Start of Data records
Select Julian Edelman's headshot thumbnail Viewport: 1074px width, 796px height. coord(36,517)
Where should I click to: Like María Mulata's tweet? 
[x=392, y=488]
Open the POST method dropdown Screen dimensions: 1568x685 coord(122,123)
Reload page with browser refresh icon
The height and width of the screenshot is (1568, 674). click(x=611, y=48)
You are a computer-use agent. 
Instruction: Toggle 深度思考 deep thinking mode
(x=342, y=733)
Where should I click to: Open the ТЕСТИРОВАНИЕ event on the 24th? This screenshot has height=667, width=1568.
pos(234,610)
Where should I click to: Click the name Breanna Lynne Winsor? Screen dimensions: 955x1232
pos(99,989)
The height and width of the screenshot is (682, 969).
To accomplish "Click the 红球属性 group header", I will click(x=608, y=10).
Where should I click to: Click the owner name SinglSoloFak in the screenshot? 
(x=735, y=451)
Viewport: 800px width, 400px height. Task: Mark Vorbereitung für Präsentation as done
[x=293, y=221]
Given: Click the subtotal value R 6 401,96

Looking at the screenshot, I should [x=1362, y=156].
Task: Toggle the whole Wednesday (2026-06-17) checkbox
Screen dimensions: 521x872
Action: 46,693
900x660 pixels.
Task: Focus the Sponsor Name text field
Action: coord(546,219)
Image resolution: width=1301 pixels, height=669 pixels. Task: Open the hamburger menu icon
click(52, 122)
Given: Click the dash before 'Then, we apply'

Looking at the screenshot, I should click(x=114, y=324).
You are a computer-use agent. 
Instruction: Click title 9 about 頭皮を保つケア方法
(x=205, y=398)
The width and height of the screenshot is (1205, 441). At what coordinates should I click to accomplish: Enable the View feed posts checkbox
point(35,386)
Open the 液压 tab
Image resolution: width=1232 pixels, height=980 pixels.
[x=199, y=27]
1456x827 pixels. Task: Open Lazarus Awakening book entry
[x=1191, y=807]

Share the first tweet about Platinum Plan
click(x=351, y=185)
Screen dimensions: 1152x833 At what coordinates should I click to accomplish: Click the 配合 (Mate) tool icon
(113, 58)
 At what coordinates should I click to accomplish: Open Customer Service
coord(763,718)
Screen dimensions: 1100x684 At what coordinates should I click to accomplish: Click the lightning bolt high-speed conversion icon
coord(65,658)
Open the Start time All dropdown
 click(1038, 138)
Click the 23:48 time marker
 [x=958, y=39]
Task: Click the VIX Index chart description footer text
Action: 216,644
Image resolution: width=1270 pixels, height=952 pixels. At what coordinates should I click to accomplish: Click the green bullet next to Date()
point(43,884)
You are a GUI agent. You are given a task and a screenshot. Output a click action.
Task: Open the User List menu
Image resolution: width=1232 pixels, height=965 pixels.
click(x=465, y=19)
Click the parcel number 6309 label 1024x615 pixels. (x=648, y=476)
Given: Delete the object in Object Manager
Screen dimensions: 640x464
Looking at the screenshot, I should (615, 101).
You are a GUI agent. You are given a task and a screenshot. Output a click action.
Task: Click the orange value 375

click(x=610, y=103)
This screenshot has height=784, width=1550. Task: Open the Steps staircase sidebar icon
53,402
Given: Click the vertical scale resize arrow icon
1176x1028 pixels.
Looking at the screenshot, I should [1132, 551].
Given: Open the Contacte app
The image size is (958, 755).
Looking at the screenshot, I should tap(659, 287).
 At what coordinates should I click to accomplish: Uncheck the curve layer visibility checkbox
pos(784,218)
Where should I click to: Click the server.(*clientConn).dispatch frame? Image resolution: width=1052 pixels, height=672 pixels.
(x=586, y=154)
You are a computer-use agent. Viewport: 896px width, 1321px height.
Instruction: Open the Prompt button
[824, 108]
End of Data records
Exercise instructions - Every line from above should appear again in the answer, exactly as written.

Answer section -
Select Julian Edelman's headshot thumbnail Viewport: 1074px width, 796px height. coord(36,517)
Where should I click to: Like María Mulata's tweet? 
[x=392, y=488]
Open the POST method dropdown Screen dimensions: 1568x685 coord(122,123)
Reload page with browser refresh icon
The height and width of the screenshot is (1568, 674). click(x=611, y=48)
You are a computer-use agent. 
Instruction: Toggle 深度思考 deep thinking mode
(x=342, y=733)
Where should I click to: Open the ТЕСТИРОВАНИЕ event on the 24th? This screenshot has height=667, width=1568.
pos(234,610)
Where should I click to: Click the name Breanna Lynne Winsor? Screen dimensions: 955x1232
pos(99,989)
The height and width of the screenshot is (682, 969).
To accomplish "Click the 红球属性 group header", I will click(x=608, y=10).
Where should I click to: Click the owner name SinglSoloFak in the screenshot? 
(x=735, y=451)
Viewport: 800px width, 400px height. Task: Mark Vorbereitung für Präsentation as done
[x=293, y=221]
Given: Click the subtotal value R 6 401,96

Looking at the screenshot, I should [x=1362, y=156].
Task: Toggle the whole Wednesday (2026-06-17) checkbox
Screen dimensions: 521x872
Action: 46,693
900x660 pixels.
Task: Focus the Sponsor Name text field
Action: coord(546,219)
Image resolution: width=1301 pixels, height=669 pixels. Task: Open the hamburger menu icon
click(52, 122)
Given: Click the dash before 'Then, we apply'

Looking at the screenshot, I should click(x=114, y=324).
You are a computer-use agent. 
Instruction: Click title 9 about 頭皮を保つケア方法
(x=205, y=398)
The width and height of the screenshot is (1205, 441). At what coordinates should I click to accomplish: Enable the View feed posts checkbox
point(35,386)
Open the 液压 tab
Image resolution: width=1232 pixels, height=980 pixels.
[x=199, y=27]
1456x827 pixels. Task: Open Lazarus Awakening book entry
[x=1191, y=807]

Share the first tweet about Platinum Plan
click(x=351, y=185)
Screen dimensions: 1152x833 At what coordinates should I click to accomplish: Click the 配合 (Mate) tool icon
(113, 58)
 At what coordinates should I click to accomplish: Open Customer Service
coord(763,718)
Screen dimensions: 1100x684 At what coordinates should I click to accomplish: Click the lightning bolt high-speed conversion icon
coord(65,658)
Open the Start time All dropdown
 click(1038, 138)
Click the 23:48 time marker
 [x=958, y=39]
Task: Click the VIX Index chart description footer text
Action: 216,644
Image resolution: width=1270 pixels, height=952 pixels. At what coordinates should I click to accomplish: Click the green bullet next to Date()
point(43,884)
You are a GUI agent. You are given a task and a screenshot. Output a click action.
Task: Open the User List menu
Image resolution: width=1232 pixels, height=965 pixels.
click(x=465, y=19)
Click the parcel number 6309 label 1024x615 pixels. (x=648, y=476)
Given: Delete the object in Object Manager
Screen dimensions: 640x464
Looking at the screenshot, I should (615, 101).
You are a GUI agent. You are given a task and a screenshot. Output a click action.
Task: Click the orange value 375

click(x=610, y=103)
This screenshot has height=784, width=1550. Task: Open the Steps staircase sidebar icon
53,402
Given: Click the vertical scale resize arrow icon
1176x1028 pixels.
Looking at the screenshot, I should [1132, 551].
Given: Open the Contacte app
The image size is (958, 755).
Looking at the screenshot, I should tap(659, 287).
 At what coordinates should I click to accomplish: Uncheck the curve layer visibility checkbox
pos(784,218)
Where should I click to: Click the server.(*clientConn).dispatch frame? Image resolution: width=1052 pixels, height=672 pixels.
(x=586, y=154)
You are a computer-use agent. Viewport: 896px width, 1321px height.
Instruction: Open the Prompt button
[824, 108]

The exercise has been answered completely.